Je ne compte plus les heures, voire les minutes de sommeil. La fin d'été, l'automne sont des moments surchargés de travail. Dans l'intensité de l'effort, dans la concentration extrême de tous instants, tôt le matin avec les collaborateurs, toutes les personnes présentes dans les premières lueurs du jour, je dirige ce domaine. Alors je vérifie que chacun est bien noté et enregistré les consignes sur les actions dans la vigne, dans le cuvier. Rien ne doit saborder des mois d'attente, des semaines compliquées cette année avec une météo devenue folle, après des mois de pluie qui attise les pourritures et les maladies, des mois de soleil trop lourd sur les ceps.

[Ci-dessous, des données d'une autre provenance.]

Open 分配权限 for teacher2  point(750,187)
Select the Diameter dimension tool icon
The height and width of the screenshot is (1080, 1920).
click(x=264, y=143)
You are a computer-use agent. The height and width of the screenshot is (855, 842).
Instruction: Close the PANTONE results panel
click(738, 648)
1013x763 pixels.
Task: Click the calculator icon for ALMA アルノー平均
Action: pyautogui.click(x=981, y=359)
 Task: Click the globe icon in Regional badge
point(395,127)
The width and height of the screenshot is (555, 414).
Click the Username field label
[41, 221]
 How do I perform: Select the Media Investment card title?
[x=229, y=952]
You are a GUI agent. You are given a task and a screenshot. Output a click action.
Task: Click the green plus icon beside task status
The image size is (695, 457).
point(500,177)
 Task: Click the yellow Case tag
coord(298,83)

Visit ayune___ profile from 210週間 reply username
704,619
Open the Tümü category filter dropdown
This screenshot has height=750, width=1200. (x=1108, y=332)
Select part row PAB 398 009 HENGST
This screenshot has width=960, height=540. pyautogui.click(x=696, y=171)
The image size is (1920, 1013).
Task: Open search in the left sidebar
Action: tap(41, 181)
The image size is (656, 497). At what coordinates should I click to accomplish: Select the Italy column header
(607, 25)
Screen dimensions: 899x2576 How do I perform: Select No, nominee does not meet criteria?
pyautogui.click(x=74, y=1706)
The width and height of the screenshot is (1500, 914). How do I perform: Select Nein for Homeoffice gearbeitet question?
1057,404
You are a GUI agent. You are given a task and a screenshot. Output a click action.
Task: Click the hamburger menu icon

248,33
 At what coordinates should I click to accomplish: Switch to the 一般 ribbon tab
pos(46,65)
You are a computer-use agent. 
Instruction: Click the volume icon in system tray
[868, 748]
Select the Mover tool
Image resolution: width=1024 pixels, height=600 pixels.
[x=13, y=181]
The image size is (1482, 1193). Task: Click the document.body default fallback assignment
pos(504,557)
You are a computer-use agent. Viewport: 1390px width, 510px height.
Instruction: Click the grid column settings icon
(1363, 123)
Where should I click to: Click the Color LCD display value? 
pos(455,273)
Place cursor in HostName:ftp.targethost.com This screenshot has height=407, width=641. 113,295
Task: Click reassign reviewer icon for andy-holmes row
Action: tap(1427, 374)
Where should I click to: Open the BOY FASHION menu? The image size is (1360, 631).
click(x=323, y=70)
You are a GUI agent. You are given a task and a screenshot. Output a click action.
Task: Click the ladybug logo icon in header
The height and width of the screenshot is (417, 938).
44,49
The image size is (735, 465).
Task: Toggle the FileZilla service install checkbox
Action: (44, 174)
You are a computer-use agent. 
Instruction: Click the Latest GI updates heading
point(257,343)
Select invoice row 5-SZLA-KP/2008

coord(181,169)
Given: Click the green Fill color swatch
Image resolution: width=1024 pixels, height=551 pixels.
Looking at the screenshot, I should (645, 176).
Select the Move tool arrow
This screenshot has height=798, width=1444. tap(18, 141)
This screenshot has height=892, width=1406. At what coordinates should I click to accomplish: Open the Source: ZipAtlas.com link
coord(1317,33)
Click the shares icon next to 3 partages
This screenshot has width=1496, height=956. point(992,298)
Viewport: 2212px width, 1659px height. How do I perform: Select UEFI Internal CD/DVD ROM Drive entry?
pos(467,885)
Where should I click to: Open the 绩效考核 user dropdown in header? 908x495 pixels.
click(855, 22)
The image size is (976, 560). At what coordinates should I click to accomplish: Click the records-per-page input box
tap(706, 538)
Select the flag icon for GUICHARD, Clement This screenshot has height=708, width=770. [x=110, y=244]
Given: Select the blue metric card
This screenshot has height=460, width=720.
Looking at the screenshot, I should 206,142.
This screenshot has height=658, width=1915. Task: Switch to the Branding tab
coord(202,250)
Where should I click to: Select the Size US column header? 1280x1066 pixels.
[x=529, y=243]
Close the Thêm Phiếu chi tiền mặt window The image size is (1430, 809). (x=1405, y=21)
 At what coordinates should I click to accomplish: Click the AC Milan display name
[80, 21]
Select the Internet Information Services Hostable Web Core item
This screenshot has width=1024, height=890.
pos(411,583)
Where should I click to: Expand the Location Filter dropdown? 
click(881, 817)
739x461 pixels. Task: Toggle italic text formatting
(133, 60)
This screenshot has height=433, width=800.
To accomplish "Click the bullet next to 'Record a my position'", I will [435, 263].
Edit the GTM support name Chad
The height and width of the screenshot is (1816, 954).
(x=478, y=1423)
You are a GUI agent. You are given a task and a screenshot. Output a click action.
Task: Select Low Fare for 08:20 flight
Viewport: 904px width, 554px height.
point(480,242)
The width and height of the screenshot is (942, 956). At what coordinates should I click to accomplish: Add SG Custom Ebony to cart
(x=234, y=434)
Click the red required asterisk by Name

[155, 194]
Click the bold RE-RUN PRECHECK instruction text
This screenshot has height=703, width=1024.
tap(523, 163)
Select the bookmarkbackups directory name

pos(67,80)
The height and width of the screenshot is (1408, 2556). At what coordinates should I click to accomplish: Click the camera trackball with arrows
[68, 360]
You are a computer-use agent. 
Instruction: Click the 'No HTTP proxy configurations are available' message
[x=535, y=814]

Les vendangeuses chantent, les hommes prennent les hottes qui seront vite bien lourdes. Les contremaîtres accompagnent les groupes dans les parcelles pour ne prendre que les grappes mûres, choisir les cépages prêts pour devenir un vin de qualité. Les analyses, je les fait plusieurs fois par jours, très tôt ce matin, juste après ma première visite dans le cuvier. Les températures si importantes à maîtriser, pour ne pas tuer les bastéries utiles, pour ne pas perturber la naissance des arômes, la lente bataille de l'alcool, des sucres et des levures. Gains écrasé, jus abondants, saveurs primaires, et puis tous les robinets et autres tuyaux pour aller ici et là, les combinaisons connus depuis des décennies entre tel cépage, telle maturité de terroirs, telle force à contenir, telle faiblesse à cajoler. J'observe, je combine, je devine l'avenir, je me fais aider aussi par l'oenologue conseil de passage quelques heures dans la propriété. Son avis plus global sur le millésime, sur les premiers jus des autres, sur les nôtres. Nous réfléchissons et nos sommes aussi dans l'action, sur le tracteur, entre les rangées de ceps, pour voir les femmes et les hommes sous le soleil, pour guider les plus novices dans le choix juste des bons grains, pour goûter la vigne, fruits multiples pour un bébé de l'année, pour soigner les doigts parfois, pour trier les grappes, voir encore les parcelles, retourner aussitôt vers le cuvier. Des heures, des journées interminables, des mesures encore, des retours souriants sur les résultats, des arômes partout, du soleil, des personnes fatigués autour d'une table ce soir, sous les chênes centenaires du domaine. Une convivialité entre générations, une transmission, un labeur, des doutes aussi derrière mes sourires, le début d'une autre étape, celle du maître de chai, celle de l'élevage du vin, des différentes cuvées, de la plus prestigieuse si l'année nous le permet. J'aime cette folle énergie, même si je dois me glisser dans une salopette et un tee-shirt pour mieux caracoler dans tous les coins et recoins de cette propriété. Ma féminité, du moins la mode s'efface derrière mon métier, ma passion.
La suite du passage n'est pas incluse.